An RDF graph can be constructed with empty
, and its triples contents
modified with addTriple
and removeTriple
, e.g.:
{-# LANGUAGE OverloadedStrings #-}
module Main where
import Data.RDF
main :: IO ()
main = do
-- empty list based RDF graph
let myEmptyGraph = empty :: RDF TList
-- add a triple to the empty graph
triple1 = triple
(unode "http://www.example.com/rob")
(unode "http://xmlns.com/foaf/0.1/interest")
(unode "http://dbpedia.org/resource/Scotch_whisky")
graph1 = addTriple myEmptyGraph triple1
-- add another triple to the graph
triple2 = triple
(unode "http://www.example.com/rob")
(unode "http://xmlns.com/foaf/0.1/interest")
(unode "http://dbpedia.org/resource/Haskell_(programming_language)")
graph2 = addTriple graph1 triple2
-- remove one of my interests
graph3 = removeTriple graph2 triple1
putStrLn (showGraph graph3)
RDF graphs can also be populated by parsing RDF content from strings, files or URLs:
class RdfParser p where
parseString :: (Rdf a) => p -> T.Text -> Either ParseFailure (RDF a)
parseFile :: (Rdf a) => p -> String -> IO (Either ParseFailure (RDF a))
parseURL :: (Rdf a) => p -> String -> IO (Either ParseFailure (RDF a))
RDF graphs can also be serialised to handles with hWriteRdf
:
class RdfSerializer s where
hWriteRdf :: (Rdf a) => s -> Handle -> RDF a -> IO ()
E.g. to write an RDF graph to a file:
withFile "out.nt" WriteMode (\h -> hWriteRdf NTriplesSerializer h rdfGraph)
The rdf4h library supports three RDF serialisations:
Serialisation | Reading | Writing |
---|---|---|
NTriples | ✓ | ✓ |
Turtle | ✓ | ✓ |
RDF/XML | ✓ | ✗ |
The RDF
type is a data family, for which there are a number of
instances.
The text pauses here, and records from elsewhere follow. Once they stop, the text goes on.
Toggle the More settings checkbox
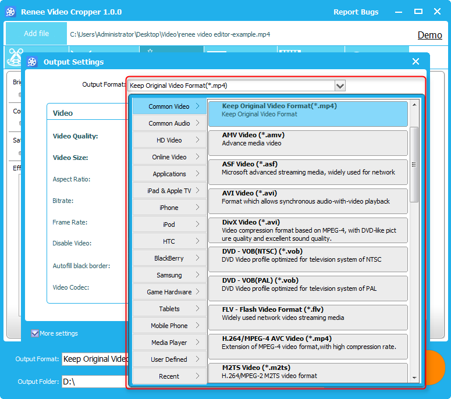This screenshot has width=451, height=399. pyautogui.click(x=35, y=333)
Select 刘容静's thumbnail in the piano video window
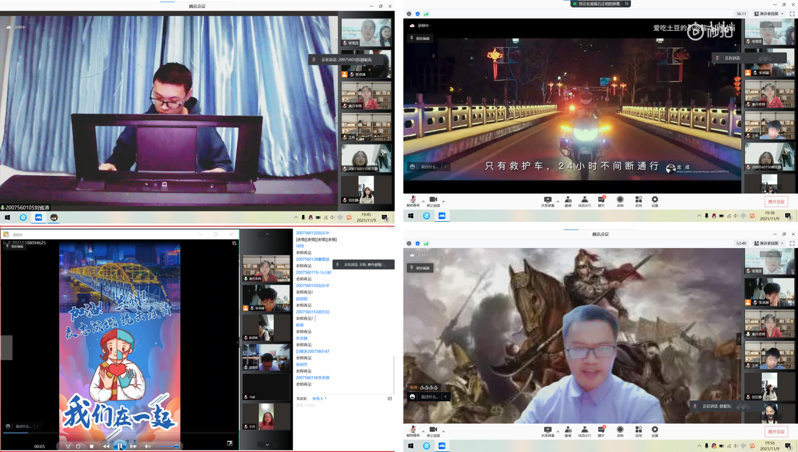798x452 pixels. tap(366, 190)
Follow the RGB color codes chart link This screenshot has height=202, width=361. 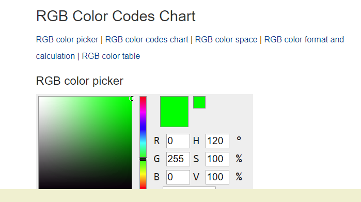(x=147, y=40)
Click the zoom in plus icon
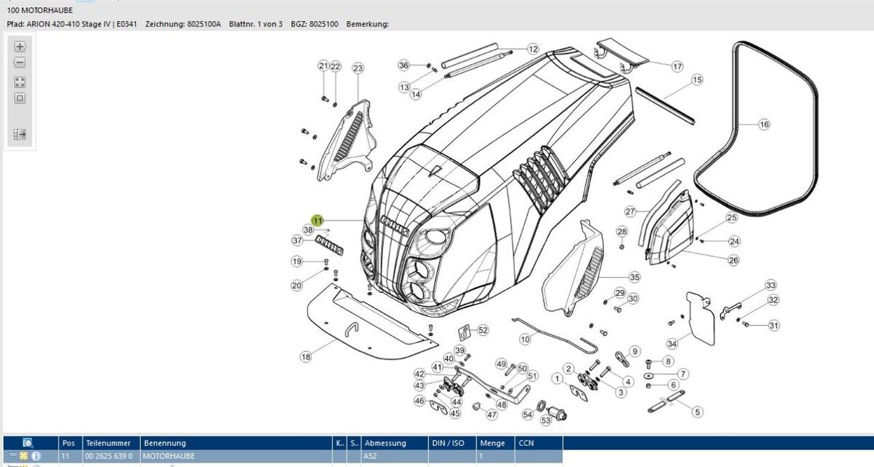This screenshot has height=467, width=874. (20, 47)
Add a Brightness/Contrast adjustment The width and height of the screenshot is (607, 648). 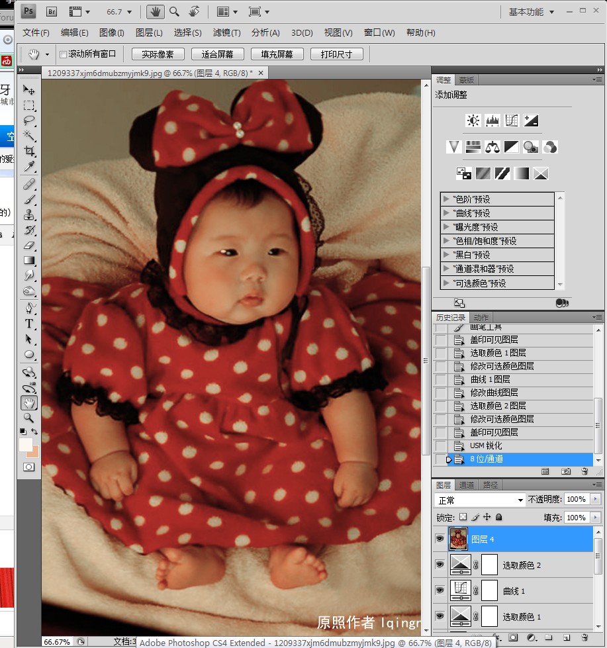coord(473,120)
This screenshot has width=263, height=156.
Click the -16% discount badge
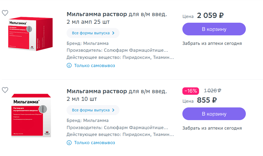coord(191,91)
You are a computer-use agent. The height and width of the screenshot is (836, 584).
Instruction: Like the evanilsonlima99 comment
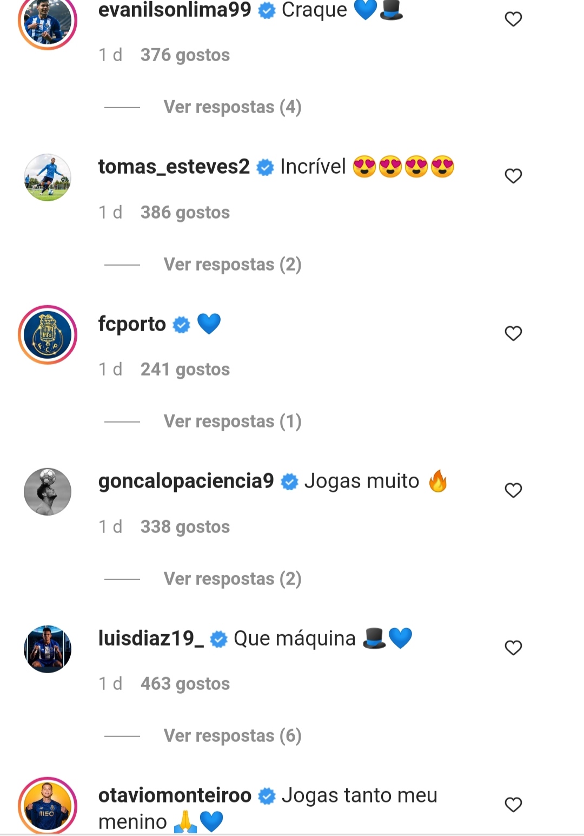click(x=513, y=19)
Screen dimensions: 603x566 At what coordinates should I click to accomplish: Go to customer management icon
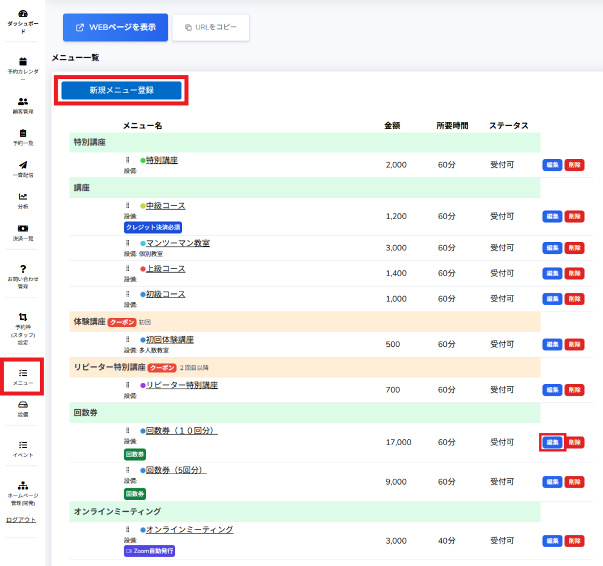coord(23,101)
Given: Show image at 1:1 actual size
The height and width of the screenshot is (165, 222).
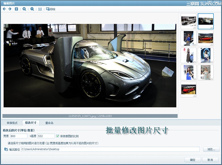Looking at the screenshot, I should click(x=40, y=9).
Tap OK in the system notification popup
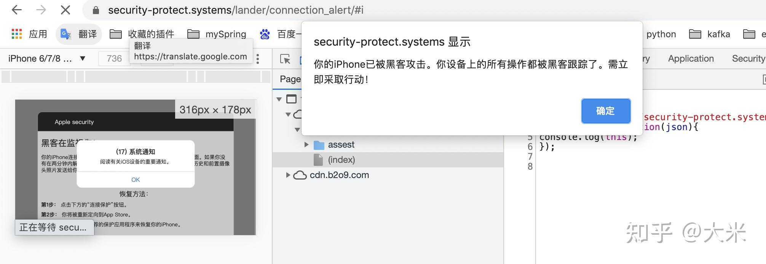 136,180

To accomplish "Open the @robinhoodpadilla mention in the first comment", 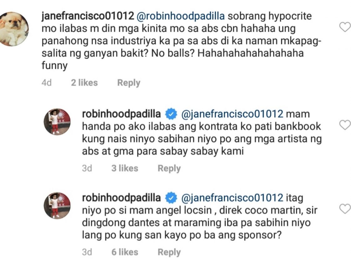I will click(181, 16).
Those instances represent type level indexes that provide
the programmer with the choice of underlying in-memory graph
representation.
data family RDF a
-- function provided a (s,p,o) triples based RDF graph.
foo :: RDF TList -> Bool
foo rdfGraph = ...
-- function provided a hash based adjacency map RDF graph.
bar :: RDF AdjHashMap -> [Triple]
bar rdfGraph = ...
Those implementations differ in their in-memory representation of RDF graphs.
RDF TList
stores triples as Haskell lists, i.e. [(s,p,o),..]
.
The implementation.
RDF AdjHashMap
is an adjacency hash map with SPO and OPS indexes.
The implementation.
Given two triples:
1 (s: "http://example.com/rob_stewart",
p: "http://xmlns.com/foaf/0.1/interest",
o: "http://dbpedia.org/resource/Semantic_Web")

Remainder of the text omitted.